Unveiled in 1994, this dynamic sculpture of Mayor Fiorello H. La Guardia (1882–1947) is by the well-known sculptor Neil Estern (1926-2019). La Guardia, the son of a United States Army bandleader, was born on December 11, 1882, at 177 Sullivan Street in Manhattan’s Little Italy.

He received his law degree from New York University, was admitted to the Bar in 1910, and became the nation’s first Italian-American Congressman in 1916. La Guardia held various congressional posts until 1932, and served as president of New York City’s Board of Aldermen from 1920 to 1921.

In 1933, La Guardia, later nicknamed “Little Flower,” (translation of fiorello) was elected mayor on a reform Fusion ticket following the scandals that had forced Mayor James J. (“Beau James”) Walker (1881–1946) from office. He was inaugurated on New Year’s Day 1934. Over the next 12 years, La Guardia left his distinctive mark on City politics. He unified the public transit system, consolidated and centralized much of City government, cracked down on illegal gambling, and constructed numerous bridges, parks, and airports. He appointed Robert Moses (1888–1981), the first commissioner of a unified Parks Department in 1934, and embarked on an unprecedented expansion of the New York City parks system throughout the 1930s and early 1940s. During his third term, 1942 to 1945, Gracie Mansion became the official residence of New York City’s mayors.

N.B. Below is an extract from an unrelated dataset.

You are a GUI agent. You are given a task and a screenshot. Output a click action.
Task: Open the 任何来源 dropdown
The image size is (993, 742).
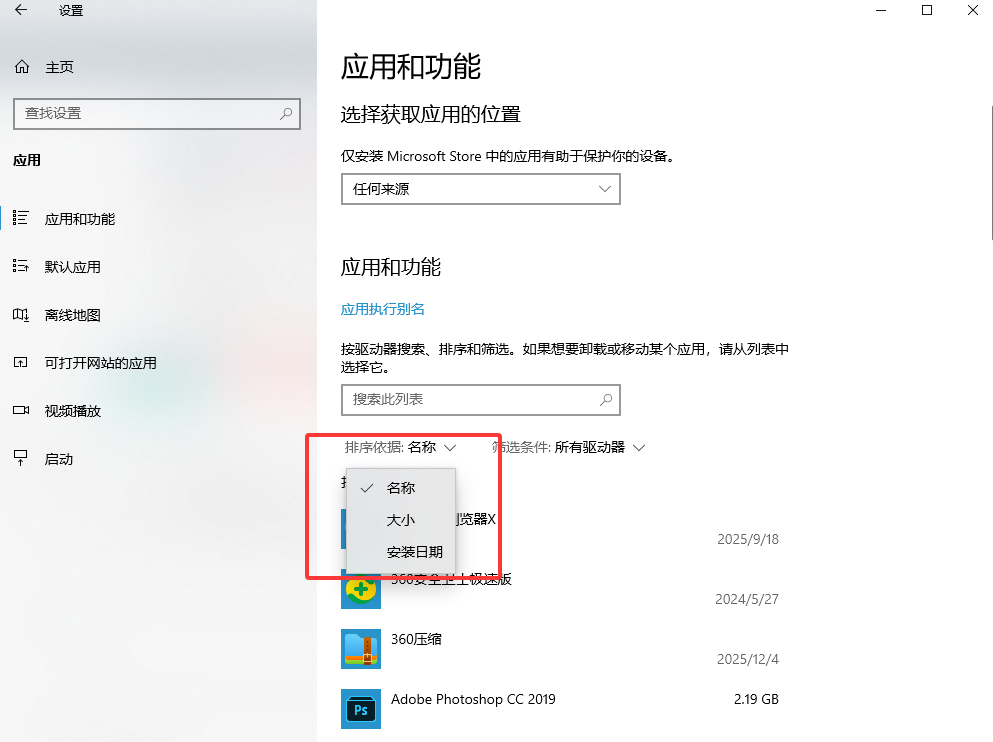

La Guardia also served as Director of the U.S. Office of Civilian Defense from 1941 to 1942. Shortly after leaving office in 1945, La Guardia became Director General of the United Nations Relief and Rehabilitation Administration. La Guardia is remembered for his passionate leadership in defense of social causes. He died on September 20, 1947.

In the early 1990s, the Friends of La Guardia Place raised funds to renovate the barren public plazas along the east side of the street. The buildings along this stretch had been razed decades earlier to make way for the never built Fifth Avenue South connector to the unrealized Lower Manhattan Expressway. As part of these landscape improvements, the Friends commissioned this sculpture of La Guardia for the neighborhood in which he was raised.

Having considered the designs of several artists, the monument committee selected Neil Estern’s active full-figure representation, in which La Guardia is shown gesticulating in mid-stride, with his mouth wide open in speech. Brooklyn-based sculptor Estern, formerly President of the National Sculpture Society, also created the statue of John F. Kennedy in Grand Army Plaza, Brooklyn, as well as a sculpture of Franklin Delano Roosevelt, Eleanor Roosevelt, and their dog Fala, at the FDR Memorial in Washington, D. C.

On October 19, 1994 the LaGuardia sculpture was formally dedicated in a ceremony presided over by Al McGrath, the late president of the Friends of La Guardia Place. Participants included included L. Jay Oliva, president of New York University, and four mayors, Abraham D. Beame (served 1974-1977), Edward I. Koch (served 1978-1989), David N. Dinkins (served 1990-1993), and Mayor Giuliani (served 1994-2001).